Aberlin Springs would feature up to 179 dwellings within a community focused on agriculture.
The development would replace the Aberlin family farm on 141 acres, south of Lebanon and just off Interstate 71 in Union Twp., but encourage families to live together and embrace agriculture.
“Were bringing families back together again,” Said Maureen McDermott, partner in the NorthPointe Group, developer of the project.
It would be the first agricommunity in the region.
There are about 200 around the country, including Liberty Prairie, near Chicago, Serenbe near Atlanta, and Willowsford near Washington D.C. The original one, Agritopia, is in Arizona.
On Tuesday, the Warren County Board of Commissioners approved the plan, despite questions about a high-tech septic system designed to manage and treat the sewage, then trickled onto the farm fields.
On Thursday, the county’s Regional Planning Commission will consider the preliminary plan.
But Tuesday was the commissioners’ last chance to set conditions on what Planner Zachary Moore called a “rather unique” development.
Fields will be set aside for a community garden, crops and grazing.
Built in four phases, the development is to include 139 lots, featuring at least one home. There will be pocket neighborhoods of smaller homes and 40 larger lots where a secondary dwelling, such as a gatehouse, mother-in-law suite, studio or office, will also be permitted.

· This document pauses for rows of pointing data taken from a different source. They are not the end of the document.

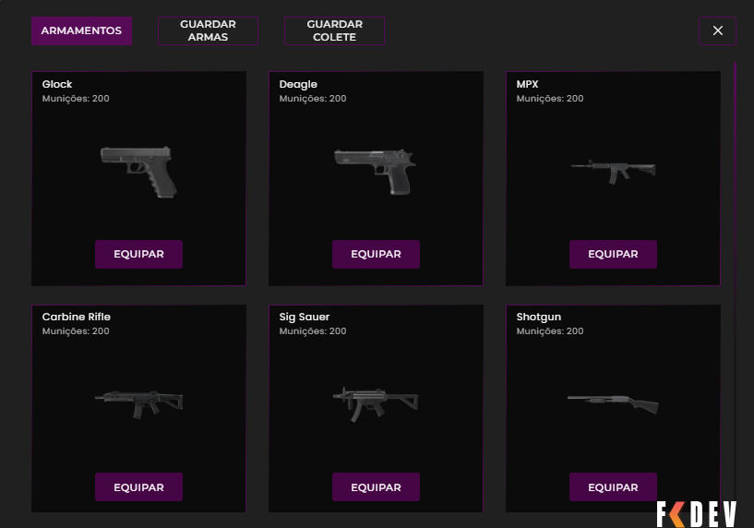Screen dimensions: 754x528
Task: Select the Carbine Rifle image
Action: coord(138,400)
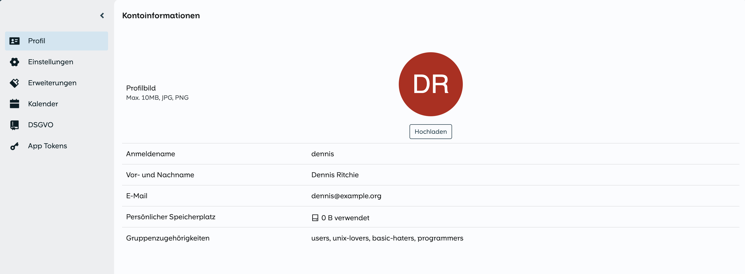Screen dimensions: 745x274
Task: Click the DR profile avatar
Action: 430,84
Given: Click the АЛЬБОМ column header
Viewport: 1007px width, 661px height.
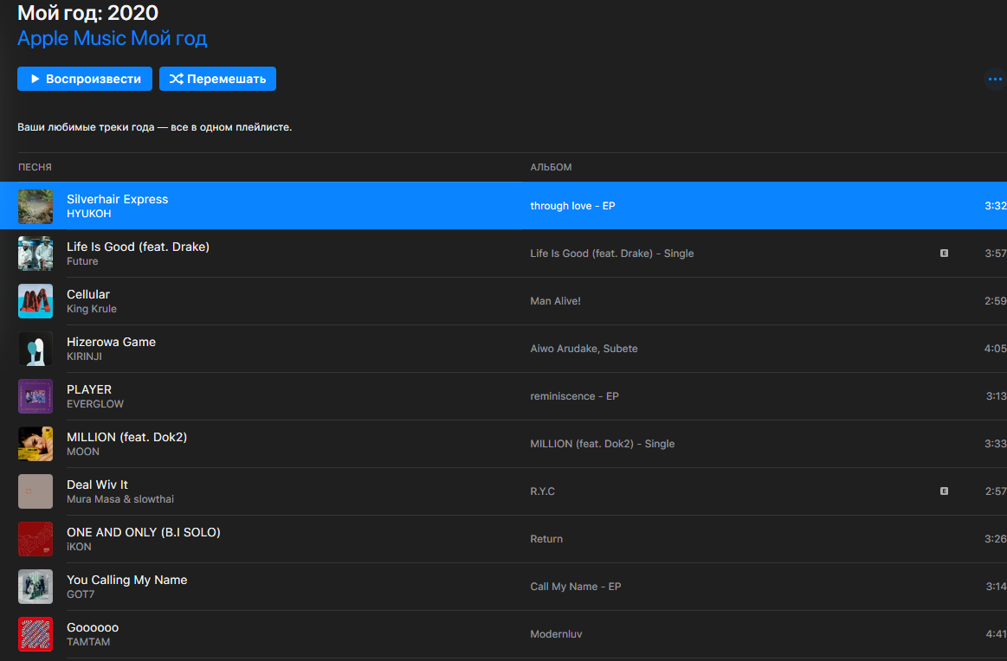Looking at the screenshot, I should click(551, 167).
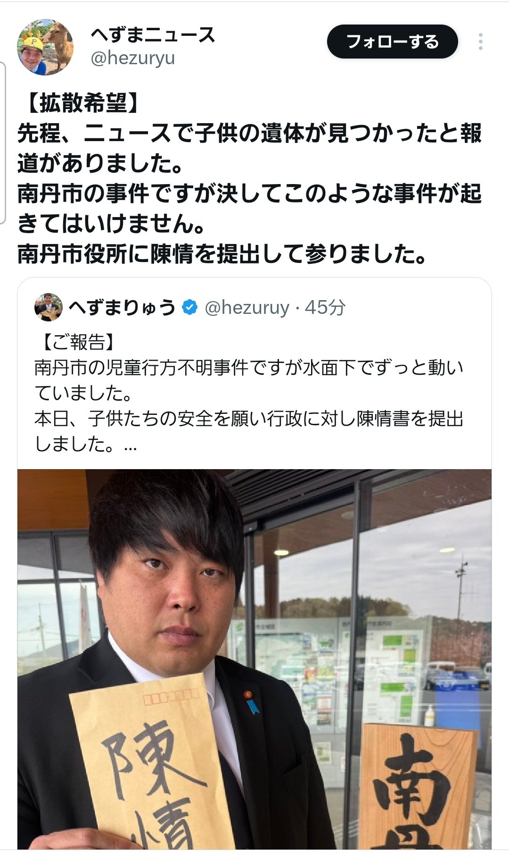The height and width of the screenshot is (859, 509).
Task: Tap the 南丹市役所に陳情 line of tweet
Action: pos(222,254)
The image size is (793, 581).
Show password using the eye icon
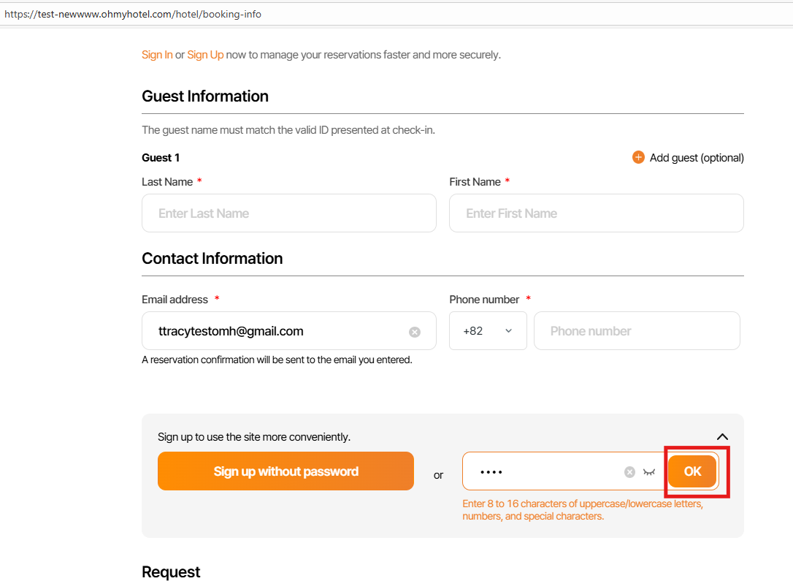tap(649, 472)
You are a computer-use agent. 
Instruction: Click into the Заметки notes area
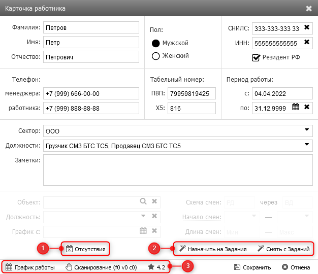point(178,170)
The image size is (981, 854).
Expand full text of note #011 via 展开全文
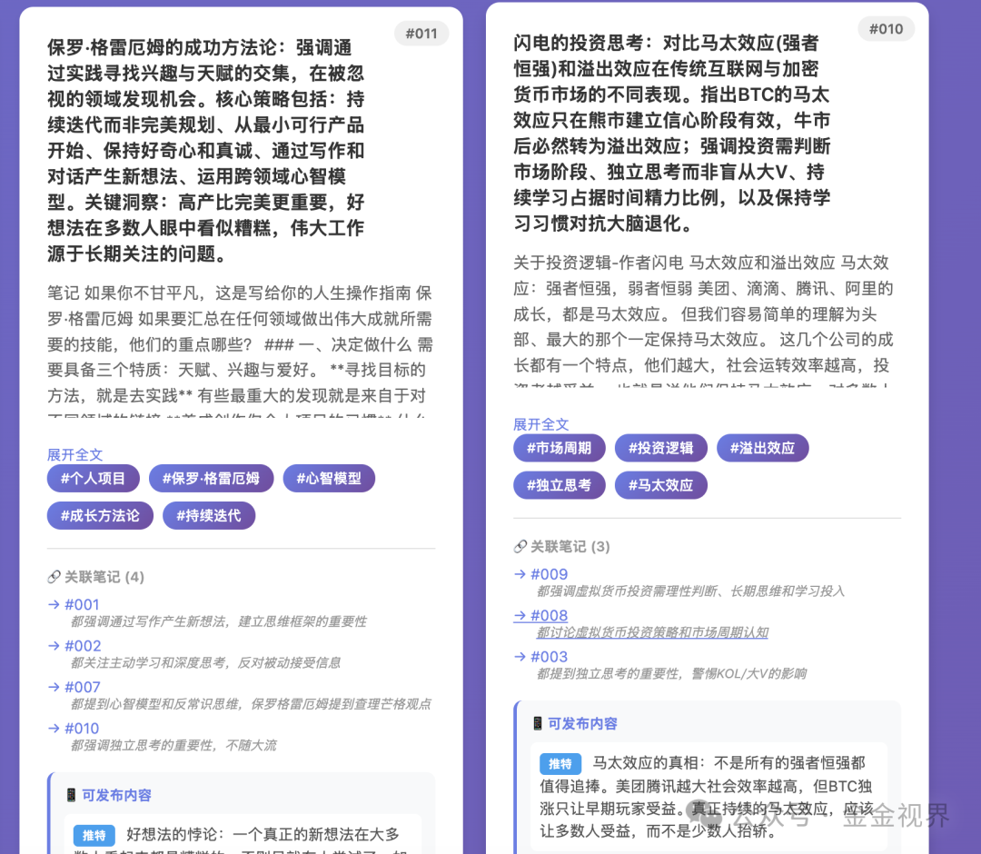click(x=74, y=454)
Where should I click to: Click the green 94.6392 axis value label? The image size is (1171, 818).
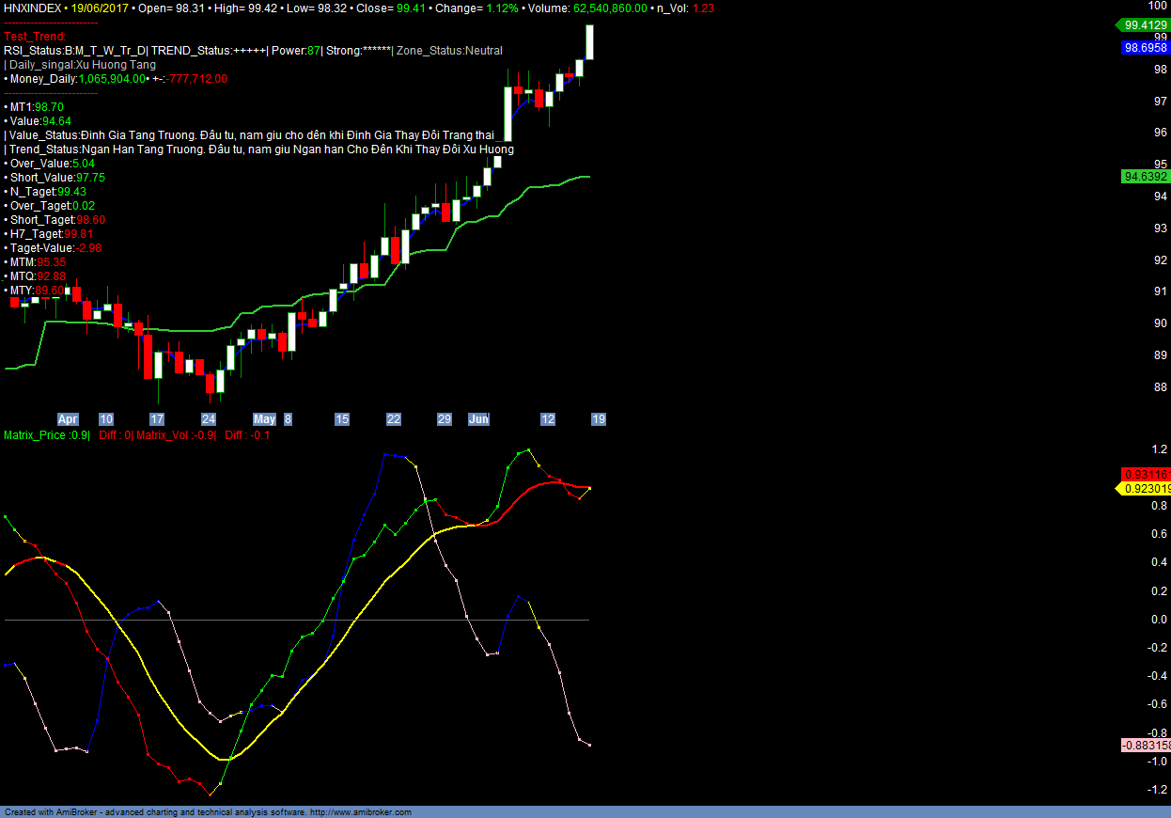coord(1145,176)
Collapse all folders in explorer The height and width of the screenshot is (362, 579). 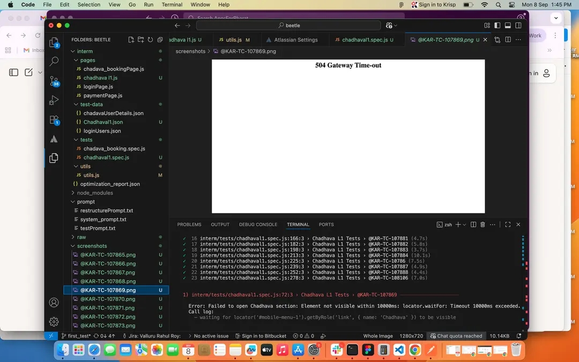(x=160, y=40)
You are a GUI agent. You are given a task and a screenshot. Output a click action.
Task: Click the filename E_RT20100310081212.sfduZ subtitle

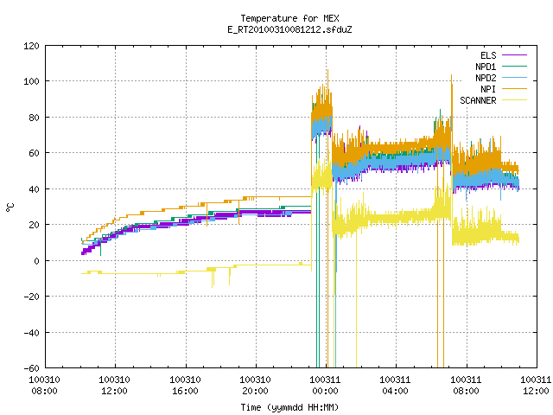pos(290,29)
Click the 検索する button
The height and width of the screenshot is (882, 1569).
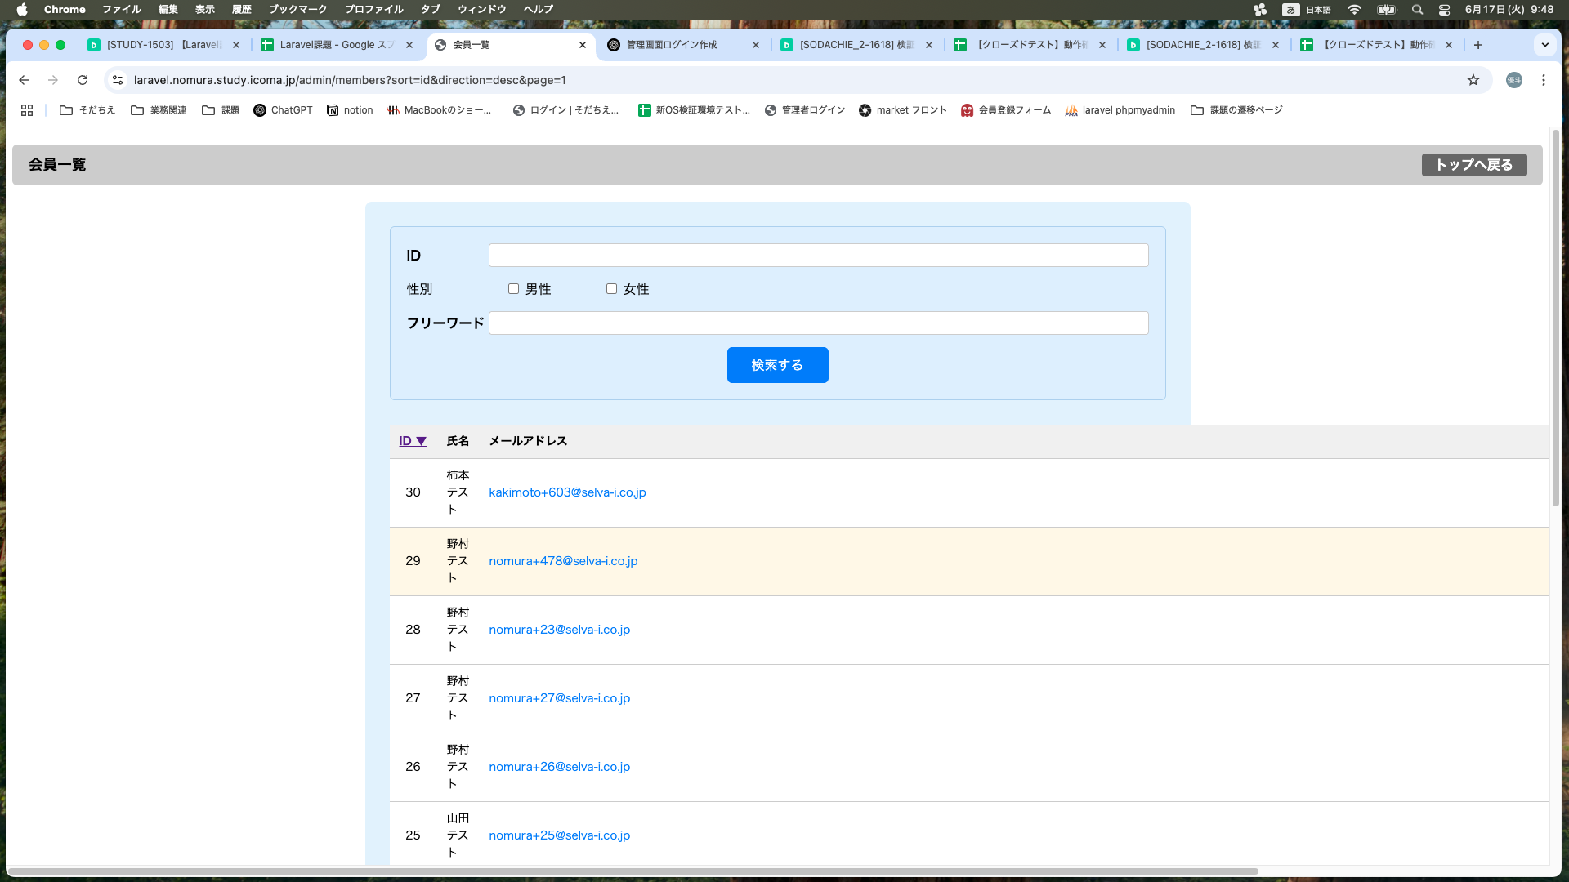click(x=777, y=365)
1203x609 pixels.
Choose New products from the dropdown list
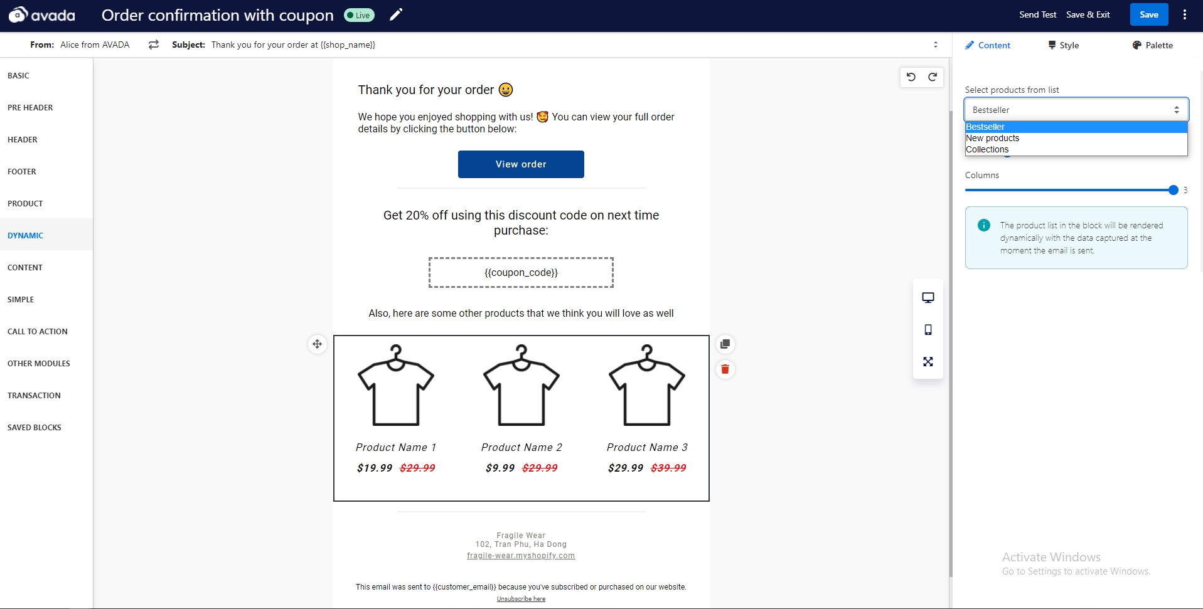[x=993, y=138]
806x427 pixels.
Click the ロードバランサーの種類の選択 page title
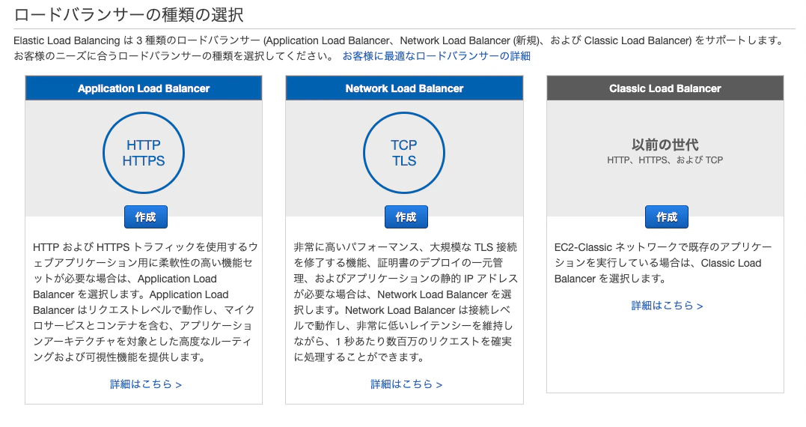tap(129, 14)
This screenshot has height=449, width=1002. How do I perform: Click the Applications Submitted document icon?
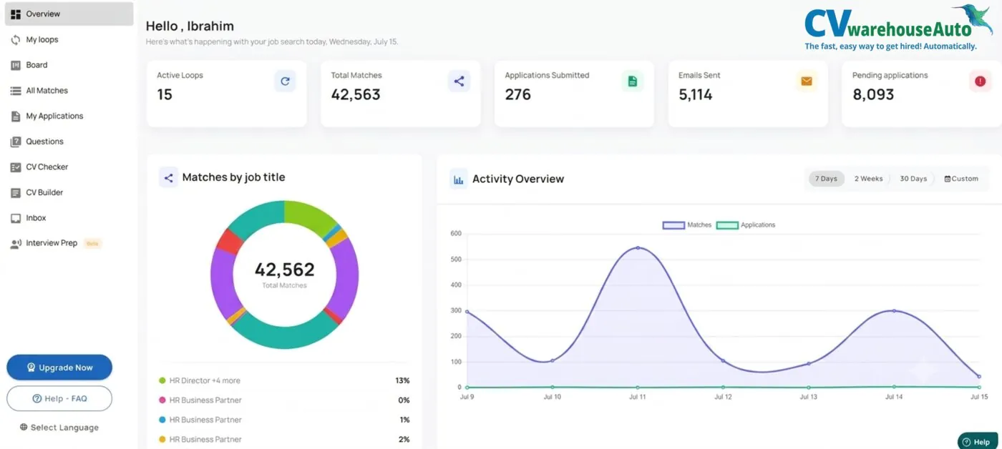[633, 82]
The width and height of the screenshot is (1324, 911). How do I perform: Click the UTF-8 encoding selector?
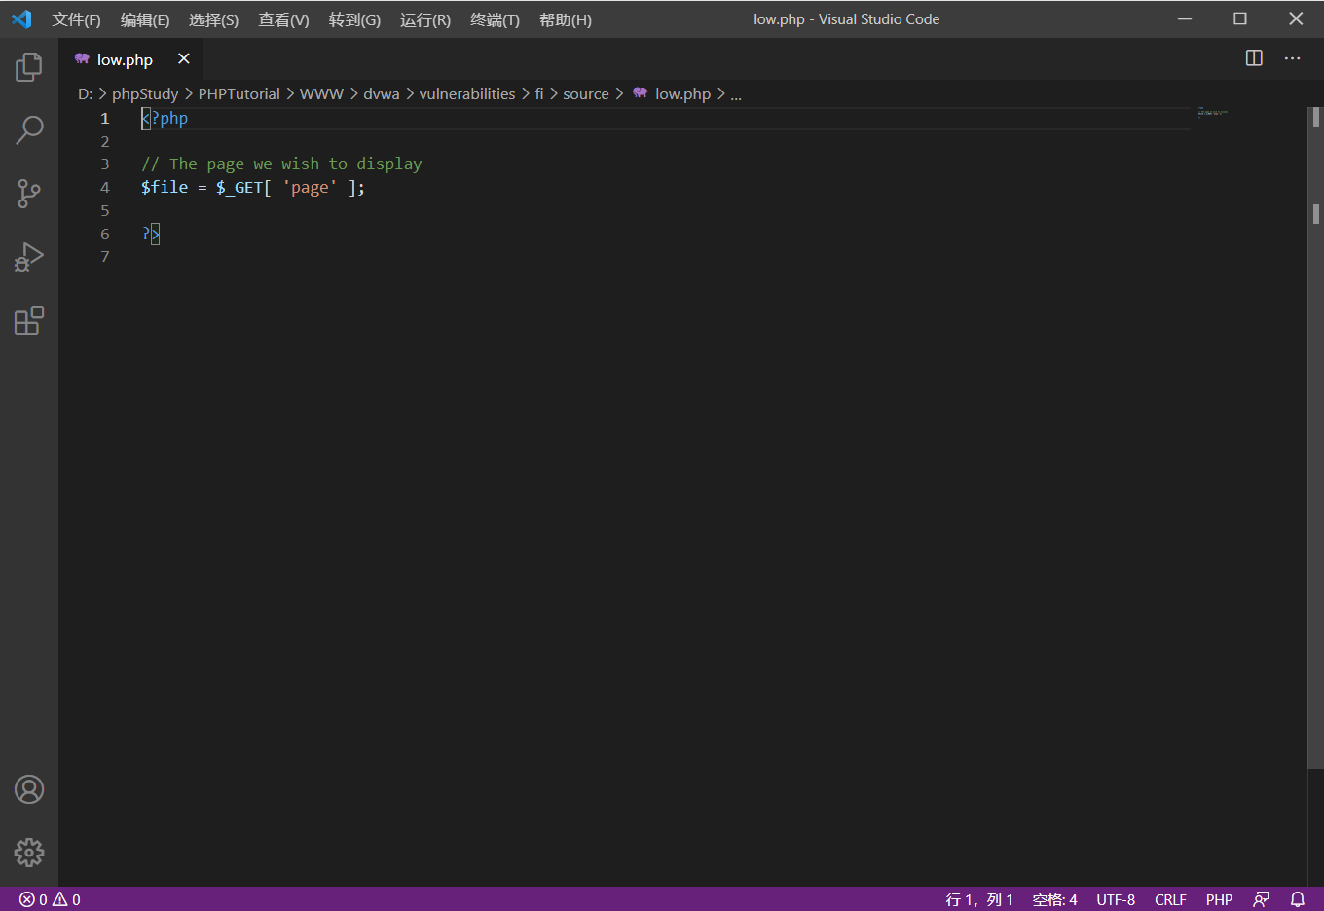(x=1115, y=899)
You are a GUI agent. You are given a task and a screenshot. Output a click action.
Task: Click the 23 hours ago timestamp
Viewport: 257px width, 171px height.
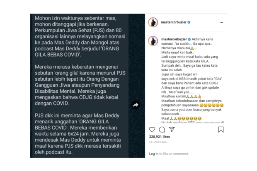coord(158,142)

Still 80 acres are to remain in woods.
The current home, pond and pool will be at the center of Aberlin Springs and devoted to community-sustained agriculture.
The community will feature a homeowners association and association responsible for the community-sustained agricultural aspects.
The Ohio EPA is permitting the septic system, through which tanks for the individual lots will funnel sewage to a central distribution device trickling onto a field.
Still the county questioned the design and predicted a malfunction would result in calls from angry residents.
The developer explained it would be overseen by a private operator.
“What impact is that going have on this community because it has a private septic system?” Assistant County Prosecutor Bruce McGarry asked.
The individual lot systems are to be sized to manage the homes built there. Rules overseen by the homeowner’s association will bar property owners from selling, renting or leasing the second dwellings and limit residency to family members.
“That’s part of the restriction,” said Bob Garlock, a planner for Bayer Becker. “It’s all part of that family.”
Once the preliminary plan has been approved by the planning commission, Aberlin Springs lacks only final staff approvals before construction can begin.